**Exercise:**
Reproduce the lines below verbatim, starting with the line that contains "Image resolution: width=924 pixels, height=1307" and ending with the line that contains "agnostic (767, 887)", both included.

Records in a dataset:
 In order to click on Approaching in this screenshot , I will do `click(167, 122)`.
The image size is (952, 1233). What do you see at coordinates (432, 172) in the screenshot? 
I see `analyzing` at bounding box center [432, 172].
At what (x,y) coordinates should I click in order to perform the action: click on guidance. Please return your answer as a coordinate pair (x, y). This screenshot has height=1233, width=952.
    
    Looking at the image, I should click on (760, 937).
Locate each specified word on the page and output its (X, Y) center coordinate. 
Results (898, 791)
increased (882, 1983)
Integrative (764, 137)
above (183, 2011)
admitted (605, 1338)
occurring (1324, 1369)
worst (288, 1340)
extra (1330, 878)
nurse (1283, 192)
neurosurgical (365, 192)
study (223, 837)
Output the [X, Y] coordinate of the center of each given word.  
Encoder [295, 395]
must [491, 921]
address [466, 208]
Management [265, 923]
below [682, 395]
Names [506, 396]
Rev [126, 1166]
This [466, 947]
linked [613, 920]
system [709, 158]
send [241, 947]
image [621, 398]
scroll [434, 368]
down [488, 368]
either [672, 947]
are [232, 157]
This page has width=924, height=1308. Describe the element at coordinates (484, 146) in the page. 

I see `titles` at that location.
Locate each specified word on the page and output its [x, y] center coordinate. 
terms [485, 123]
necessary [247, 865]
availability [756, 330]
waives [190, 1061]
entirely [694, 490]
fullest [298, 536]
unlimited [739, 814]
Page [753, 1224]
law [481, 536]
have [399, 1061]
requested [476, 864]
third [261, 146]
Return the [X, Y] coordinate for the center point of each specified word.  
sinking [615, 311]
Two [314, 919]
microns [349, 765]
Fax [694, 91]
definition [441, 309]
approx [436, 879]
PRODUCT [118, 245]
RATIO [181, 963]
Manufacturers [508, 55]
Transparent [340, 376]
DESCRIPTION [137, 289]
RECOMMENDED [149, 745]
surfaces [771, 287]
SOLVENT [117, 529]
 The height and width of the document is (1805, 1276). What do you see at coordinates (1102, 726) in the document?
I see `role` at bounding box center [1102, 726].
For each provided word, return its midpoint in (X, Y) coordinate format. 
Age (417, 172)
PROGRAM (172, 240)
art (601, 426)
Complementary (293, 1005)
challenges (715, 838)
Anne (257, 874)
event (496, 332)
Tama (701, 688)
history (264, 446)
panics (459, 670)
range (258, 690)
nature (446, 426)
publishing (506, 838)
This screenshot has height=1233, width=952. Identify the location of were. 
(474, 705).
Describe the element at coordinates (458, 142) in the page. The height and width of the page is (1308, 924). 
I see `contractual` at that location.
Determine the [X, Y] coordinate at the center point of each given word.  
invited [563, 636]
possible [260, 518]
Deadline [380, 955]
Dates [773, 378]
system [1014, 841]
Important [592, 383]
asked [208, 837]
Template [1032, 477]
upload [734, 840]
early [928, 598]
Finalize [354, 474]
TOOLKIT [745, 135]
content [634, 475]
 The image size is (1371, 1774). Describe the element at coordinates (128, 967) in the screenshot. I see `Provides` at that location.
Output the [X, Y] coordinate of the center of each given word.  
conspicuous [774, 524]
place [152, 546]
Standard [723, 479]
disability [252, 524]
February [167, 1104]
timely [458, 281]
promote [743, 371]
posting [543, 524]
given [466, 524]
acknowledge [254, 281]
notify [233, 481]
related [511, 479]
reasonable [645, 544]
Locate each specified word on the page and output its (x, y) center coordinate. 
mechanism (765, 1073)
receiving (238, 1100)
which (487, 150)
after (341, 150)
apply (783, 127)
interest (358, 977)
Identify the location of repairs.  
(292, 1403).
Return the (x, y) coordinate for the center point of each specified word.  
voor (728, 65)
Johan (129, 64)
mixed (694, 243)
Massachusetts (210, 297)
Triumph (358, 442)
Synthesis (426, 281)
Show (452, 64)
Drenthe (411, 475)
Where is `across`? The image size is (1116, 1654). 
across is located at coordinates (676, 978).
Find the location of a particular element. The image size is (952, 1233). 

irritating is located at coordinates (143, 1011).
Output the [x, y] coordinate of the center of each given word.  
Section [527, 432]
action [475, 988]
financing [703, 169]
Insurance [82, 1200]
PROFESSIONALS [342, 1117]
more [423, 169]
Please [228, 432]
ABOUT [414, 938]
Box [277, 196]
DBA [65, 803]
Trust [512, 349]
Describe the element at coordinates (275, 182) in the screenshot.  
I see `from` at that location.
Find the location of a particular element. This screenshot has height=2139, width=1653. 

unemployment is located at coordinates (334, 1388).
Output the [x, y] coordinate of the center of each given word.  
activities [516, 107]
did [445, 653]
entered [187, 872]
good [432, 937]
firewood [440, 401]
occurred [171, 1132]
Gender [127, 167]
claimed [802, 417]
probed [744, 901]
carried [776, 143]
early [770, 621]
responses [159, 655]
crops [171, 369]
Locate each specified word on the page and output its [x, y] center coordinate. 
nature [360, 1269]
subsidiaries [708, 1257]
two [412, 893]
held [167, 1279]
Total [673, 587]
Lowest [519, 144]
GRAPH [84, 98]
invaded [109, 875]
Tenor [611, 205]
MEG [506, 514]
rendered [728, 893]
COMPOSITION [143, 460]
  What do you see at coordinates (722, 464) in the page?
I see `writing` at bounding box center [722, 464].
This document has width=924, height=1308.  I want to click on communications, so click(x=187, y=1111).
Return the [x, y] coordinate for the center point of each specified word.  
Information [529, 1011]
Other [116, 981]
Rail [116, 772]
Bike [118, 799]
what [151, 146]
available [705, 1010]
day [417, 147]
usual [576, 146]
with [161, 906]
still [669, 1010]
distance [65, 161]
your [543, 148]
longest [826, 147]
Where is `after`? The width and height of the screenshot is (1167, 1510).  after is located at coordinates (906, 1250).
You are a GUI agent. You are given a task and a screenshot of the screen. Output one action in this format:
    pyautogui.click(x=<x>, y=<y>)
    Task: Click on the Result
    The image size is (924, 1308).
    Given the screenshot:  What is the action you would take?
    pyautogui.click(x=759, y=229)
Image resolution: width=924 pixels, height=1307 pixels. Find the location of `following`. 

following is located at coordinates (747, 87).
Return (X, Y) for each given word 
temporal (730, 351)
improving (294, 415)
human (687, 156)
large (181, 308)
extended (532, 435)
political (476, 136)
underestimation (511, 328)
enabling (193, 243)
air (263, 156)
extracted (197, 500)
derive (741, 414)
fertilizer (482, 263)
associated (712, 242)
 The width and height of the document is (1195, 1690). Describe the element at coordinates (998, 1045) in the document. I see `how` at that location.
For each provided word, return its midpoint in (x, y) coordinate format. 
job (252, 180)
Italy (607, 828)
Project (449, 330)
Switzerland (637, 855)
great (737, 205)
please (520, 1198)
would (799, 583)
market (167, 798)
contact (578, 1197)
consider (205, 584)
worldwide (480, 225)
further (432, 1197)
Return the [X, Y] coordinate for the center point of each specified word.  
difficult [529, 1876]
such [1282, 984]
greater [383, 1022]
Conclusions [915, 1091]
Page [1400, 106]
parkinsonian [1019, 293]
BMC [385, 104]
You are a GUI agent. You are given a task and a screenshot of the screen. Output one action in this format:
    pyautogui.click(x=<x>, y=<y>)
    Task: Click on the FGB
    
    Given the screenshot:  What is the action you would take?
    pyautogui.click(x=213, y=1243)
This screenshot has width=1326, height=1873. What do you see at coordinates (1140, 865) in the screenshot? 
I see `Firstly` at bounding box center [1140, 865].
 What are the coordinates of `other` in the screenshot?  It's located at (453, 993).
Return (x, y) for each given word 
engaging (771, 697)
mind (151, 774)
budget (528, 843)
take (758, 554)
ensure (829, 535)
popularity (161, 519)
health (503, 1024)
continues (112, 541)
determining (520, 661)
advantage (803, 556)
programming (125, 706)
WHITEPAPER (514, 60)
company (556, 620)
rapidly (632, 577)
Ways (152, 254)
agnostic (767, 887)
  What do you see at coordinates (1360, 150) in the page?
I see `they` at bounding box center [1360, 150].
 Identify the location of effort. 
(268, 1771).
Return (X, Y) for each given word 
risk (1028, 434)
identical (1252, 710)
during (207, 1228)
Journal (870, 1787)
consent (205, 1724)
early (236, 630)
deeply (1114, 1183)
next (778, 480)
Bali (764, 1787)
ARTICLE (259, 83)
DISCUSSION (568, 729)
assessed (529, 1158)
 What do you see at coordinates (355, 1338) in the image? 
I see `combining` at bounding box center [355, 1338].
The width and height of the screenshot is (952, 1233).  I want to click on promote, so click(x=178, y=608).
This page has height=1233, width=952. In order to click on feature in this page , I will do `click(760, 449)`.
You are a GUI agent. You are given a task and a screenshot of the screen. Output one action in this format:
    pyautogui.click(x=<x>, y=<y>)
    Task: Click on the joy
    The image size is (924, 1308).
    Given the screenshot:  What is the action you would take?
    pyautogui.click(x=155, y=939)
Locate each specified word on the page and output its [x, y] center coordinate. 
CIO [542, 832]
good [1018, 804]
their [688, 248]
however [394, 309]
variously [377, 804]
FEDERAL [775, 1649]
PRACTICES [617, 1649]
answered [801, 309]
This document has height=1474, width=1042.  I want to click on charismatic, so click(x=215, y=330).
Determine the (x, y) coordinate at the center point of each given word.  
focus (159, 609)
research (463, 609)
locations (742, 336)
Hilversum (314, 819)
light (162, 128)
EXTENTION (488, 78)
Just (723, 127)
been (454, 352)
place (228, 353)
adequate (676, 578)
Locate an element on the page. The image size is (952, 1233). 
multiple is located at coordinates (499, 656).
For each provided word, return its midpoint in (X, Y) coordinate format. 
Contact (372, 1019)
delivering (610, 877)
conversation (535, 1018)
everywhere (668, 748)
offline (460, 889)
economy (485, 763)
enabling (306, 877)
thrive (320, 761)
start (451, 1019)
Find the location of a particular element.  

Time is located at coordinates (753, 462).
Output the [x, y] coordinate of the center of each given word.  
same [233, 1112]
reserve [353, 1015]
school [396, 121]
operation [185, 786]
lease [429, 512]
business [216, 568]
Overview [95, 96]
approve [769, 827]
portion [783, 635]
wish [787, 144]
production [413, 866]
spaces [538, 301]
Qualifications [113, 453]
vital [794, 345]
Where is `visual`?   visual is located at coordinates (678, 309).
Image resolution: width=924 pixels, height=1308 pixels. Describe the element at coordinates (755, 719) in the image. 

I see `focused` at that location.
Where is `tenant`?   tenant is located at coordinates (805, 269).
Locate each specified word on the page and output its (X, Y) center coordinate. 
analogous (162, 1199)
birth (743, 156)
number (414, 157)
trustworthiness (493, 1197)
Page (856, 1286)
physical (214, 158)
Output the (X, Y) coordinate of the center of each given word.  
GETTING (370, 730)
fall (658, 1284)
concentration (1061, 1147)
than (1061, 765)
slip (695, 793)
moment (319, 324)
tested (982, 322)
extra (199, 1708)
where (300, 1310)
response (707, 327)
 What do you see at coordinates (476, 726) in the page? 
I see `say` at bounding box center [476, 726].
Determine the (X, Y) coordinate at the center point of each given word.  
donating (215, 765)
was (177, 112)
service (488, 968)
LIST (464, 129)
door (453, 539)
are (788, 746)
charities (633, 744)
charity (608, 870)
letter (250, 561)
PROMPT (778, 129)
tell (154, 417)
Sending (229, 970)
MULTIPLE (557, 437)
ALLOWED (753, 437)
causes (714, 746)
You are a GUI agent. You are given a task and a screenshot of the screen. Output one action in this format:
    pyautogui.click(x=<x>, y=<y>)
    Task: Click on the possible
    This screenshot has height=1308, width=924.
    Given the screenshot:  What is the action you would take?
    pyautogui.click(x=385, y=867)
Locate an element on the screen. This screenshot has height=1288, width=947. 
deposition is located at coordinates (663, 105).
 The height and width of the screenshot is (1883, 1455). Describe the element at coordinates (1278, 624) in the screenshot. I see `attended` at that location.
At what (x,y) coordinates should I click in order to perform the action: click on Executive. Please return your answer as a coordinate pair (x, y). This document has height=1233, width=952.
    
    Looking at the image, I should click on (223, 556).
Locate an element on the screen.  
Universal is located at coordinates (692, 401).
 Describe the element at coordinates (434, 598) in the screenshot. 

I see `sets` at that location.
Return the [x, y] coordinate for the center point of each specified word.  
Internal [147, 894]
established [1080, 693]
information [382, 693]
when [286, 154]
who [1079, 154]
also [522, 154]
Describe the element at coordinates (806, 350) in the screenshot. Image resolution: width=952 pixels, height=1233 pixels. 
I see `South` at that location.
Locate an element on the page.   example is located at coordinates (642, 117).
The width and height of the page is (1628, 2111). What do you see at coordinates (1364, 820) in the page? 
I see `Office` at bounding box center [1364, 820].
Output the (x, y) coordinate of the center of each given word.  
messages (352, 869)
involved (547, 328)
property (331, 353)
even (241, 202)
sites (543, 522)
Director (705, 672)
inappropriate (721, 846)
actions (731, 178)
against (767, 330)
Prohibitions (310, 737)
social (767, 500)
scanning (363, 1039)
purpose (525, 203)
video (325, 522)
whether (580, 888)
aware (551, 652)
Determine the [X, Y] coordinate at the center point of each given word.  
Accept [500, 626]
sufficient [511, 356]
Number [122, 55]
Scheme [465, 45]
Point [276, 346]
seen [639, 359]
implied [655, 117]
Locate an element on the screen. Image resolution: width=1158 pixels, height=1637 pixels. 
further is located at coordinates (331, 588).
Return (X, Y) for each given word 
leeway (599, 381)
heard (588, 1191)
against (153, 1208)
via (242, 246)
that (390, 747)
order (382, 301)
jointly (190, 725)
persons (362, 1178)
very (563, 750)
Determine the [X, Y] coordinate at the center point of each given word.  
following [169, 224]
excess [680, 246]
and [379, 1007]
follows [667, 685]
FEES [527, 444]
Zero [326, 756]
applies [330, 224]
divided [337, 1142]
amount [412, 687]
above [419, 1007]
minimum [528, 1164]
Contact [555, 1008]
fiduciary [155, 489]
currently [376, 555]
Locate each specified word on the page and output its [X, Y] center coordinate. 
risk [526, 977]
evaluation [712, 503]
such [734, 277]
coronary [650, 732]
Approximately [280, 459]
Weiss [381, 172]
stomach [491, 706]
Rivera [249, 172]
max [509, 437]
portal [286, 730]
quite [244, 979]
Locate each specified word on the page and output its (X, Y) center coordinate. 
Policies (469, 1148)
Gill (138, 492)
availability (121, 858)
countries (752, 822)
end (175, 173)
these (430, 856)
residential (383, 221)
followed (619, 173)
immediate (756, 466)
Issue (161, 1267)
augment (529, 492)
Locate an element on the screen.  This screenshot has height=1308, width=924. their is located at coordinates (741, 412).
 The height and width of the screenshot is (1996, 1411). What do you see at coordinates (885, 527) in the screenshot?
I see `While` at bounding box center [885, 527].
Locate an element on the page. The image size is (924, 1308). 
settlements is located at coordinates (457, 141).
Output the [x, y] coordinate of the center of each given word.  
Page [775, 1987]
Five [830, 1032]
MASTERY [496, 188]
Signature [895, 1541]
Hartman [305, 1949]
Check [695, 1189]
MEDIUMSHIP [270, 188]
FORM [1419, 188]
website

**Answer for the task:**
Image resolution: width=924 pixels, height=1307 pixels. Find the location of `following`. 

following is located at coordinates (747, 87).
Return (X, Y) for each given word 
temporal (730, 351)
improving (294, 415)
human (687, 156)
large (181, 308)
extended (532, 435)
political (476, 136)
underestimation (511, 328)
enabling (193, 243)
air (263, 156)
extracted (197, 500)
derive (741, 414)
fertilizer (482, 263)
associated (712, 242)
 The width and height of the document is (1195, 1690). Describe the element at coordinates (998, 1045) in the document. I see `how` at that location.
For each provided word, return its midpoint in (x, y) coordinate format. 
job (252, 180)
Italy (607, 828)
Project (449, 330)
Switzerland (637, 855)
great (737, 205)
please (520, 1198)
would (799, 583)
market (167, 798)
contact (578, 1197)
consider (205, 584)
worldwide (480, 225)
further (432, 1197)
Return the [X, Y] coordinate for the center point of each specified word.  
difficult [529, 1876]
such [1282, 984]
greater [383, 1022]
Conclusions [915, 1091]
Page [1400, 106]
parkinsonian [1019, 293]
BMC [385, 104]
You are a GUI agent. You are given a task and a screenshot of the screen. Output one action in this format:
    pyautogui.click(x=<x>, y=<y>)
    Task: Click on the FGB
    
    Given the screenshot:  What is the action you would take?
    pyautogui.click(x=213, y=1243)
This screenshot has width=1326, height=1873. What do you see at coordinates (1140, 865) in the screenshot? 
I see `Firstly` at bounding box center [1140, 865].
 What are the coordinates of `other` in the screenshot?  It's located at (453, 993).
Return (x, y) for each given word 
engaging (771, 697)
mind (151, 774)
budget (528, 843)
take (758, 554)
ensure (829, 535)
popularity (161, 519)
health (503, 1024)
continues (112, 541)
determining (520, 661)
advantage (803, 556)
programming (125, 706)
WHITEPAPER (514, 60)
company (556, 620)
rapidly (632, 577)
Ways (152, 254)
agnostic (767, 887)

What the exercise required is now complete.